+++ Working data +++
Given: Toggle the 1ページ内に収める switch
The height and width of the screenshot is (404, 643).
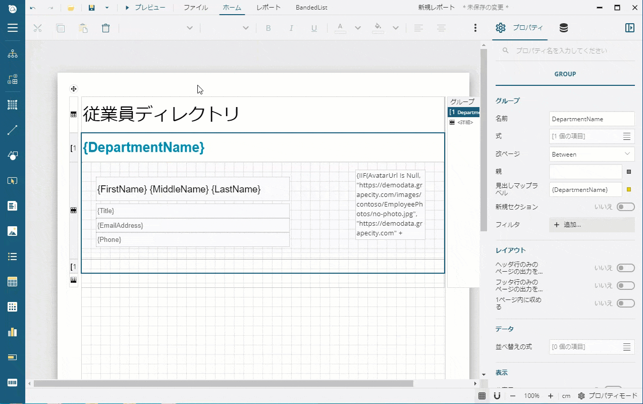Looking at the screenshot, I should coord(625,304).
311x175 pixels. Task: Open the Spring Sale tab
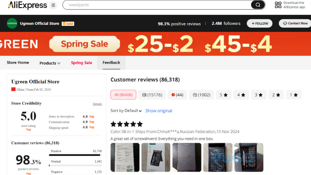pyautogui.click(x=82, y=63)
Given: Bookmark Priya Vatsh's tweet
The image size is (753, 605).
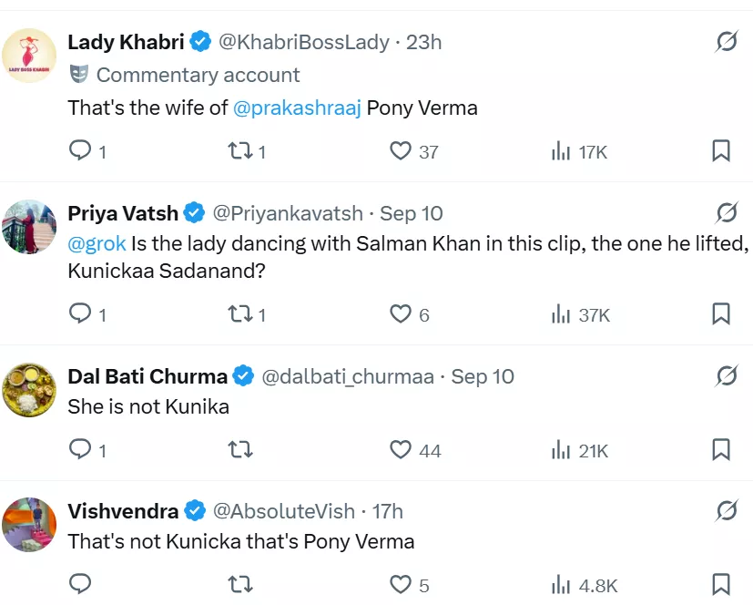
+++
**Problem requirements**
Copy out the entries verbatim, but skip every picture.

**The answer**
Given: Toggle the 1ページ内に収める switch
The height and width of the screenshot is (404, 643).
Looking at the screenshot, I should coord(625,304).
311x175 pixels. Task: Open the Spring Sale tab
pyautogui.click(x=82, y=63)
Given: Bookmark Priya Vatsh's tweet
The image size is (753, 605).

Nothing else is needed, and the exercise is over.